- _What you need to do_
Would you repeat every line of the data exactly?

- _Supplied information_
----

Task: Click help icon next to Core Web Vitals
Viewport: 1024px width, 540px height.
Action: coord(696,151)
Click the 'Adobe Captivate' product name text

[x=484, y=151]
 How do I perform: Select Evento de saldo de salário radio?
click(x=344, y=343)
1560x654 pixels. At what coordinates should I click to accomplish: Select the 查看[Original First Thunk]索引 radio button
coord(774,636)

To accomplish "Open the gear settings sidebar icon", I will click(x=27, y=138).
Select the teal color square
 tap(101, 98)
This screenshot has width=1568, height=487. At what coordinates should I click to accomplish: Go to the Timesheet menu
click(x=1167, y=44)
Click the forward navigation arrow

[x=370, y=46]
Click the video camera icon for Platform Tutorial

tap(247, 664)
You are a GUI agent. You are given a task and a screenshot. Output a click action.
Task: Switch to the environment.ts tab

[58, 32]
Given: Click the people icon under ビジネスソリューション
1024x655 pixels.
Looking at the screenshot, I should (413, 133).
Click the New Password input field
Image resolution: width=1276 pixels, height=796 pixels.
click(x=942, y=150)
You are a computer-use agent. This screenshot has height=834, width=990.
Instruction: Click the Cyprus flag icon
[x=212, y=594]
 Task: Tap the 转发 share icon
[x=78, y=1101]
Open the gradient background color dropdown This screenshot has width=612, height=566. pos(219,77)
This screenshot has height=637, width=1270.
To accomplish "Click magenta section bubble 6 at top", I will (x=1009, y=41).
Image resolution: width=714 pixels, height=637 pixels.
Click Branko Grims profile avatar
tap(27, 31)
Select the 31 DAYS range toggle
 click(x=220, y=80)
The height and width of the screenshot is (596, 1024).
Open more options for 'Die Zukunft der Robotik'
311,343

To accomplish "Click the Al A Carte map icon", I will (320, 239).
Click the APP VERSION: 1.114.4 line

----

- _Solution below_
Task: Click help icon next to Core Web Vitals
Viewport: 1024px width, 540px height.
Action: coord(696,151)
Click the 'Adobe Captivate' product name text

[x=484, y=151]
 How do I perform: Select Evento de saldo de salário radio?
click(x=344, y=343)
1560x654 pixels. At what coordinates should I click to accomplish: Select the 查看[Original First Thunk]索引 radio button
coord(774,636)

To accomplish "Open the gear settings sidebar icon", I will click(x=27, y=138).
Select the teal color square
 tap(101, 98)
This screenshot has width=1568, height=487. At what coordinates should I click to accomplish: Go to the Timesheet menu
click(x=1167, y=44)
Click the forward navigation arrow

[x=370, y=46]
Click the video camera icon for Platform Tutorial

tap(247, 664)
You are a GUI agent. You are given a task and a screenshot. Output a click action.
Task: Switch to the environment.ts tab

[58, 32]
Given: Click the people icon under ビジネスソリューション
1024x655 pixels.
Looking at the screenshot, I should (413, 133).
Click the New Password input field
Image resolution: width=1276 pixels, height=796 pixels.
click(x=942, y=150)
You are a computer-use agent. This screenshot has height=834, width=990.
Instruction: Click the Cyprus flag icon
[x=212, y=594]
 Task: Tap the 转发 share icon
[x=78, y=1101]
Open the gradient background color dropdown This screenshot has width=612, height=566. pos(219,77)
This screenshot has height=637, width=1270.
To accomplish "Click magenta section bubble 6 at top", I will (x=1009, y=41).
Image resolution: width=714 pixels, height=637 pixels.
Click Branko Grims profile avatar
tap(27, 31)
Select the 31 DAYS range toggle
 click(x=220, y=80)
The height and width of the screenshot is (596, 1024).
Open more options for 'Die Zukunft der Robotik'
311,343

To accomplish "Click the Al A Carte map icon", I will (320, 239).
Click the APP VERSION: 1.114.4 line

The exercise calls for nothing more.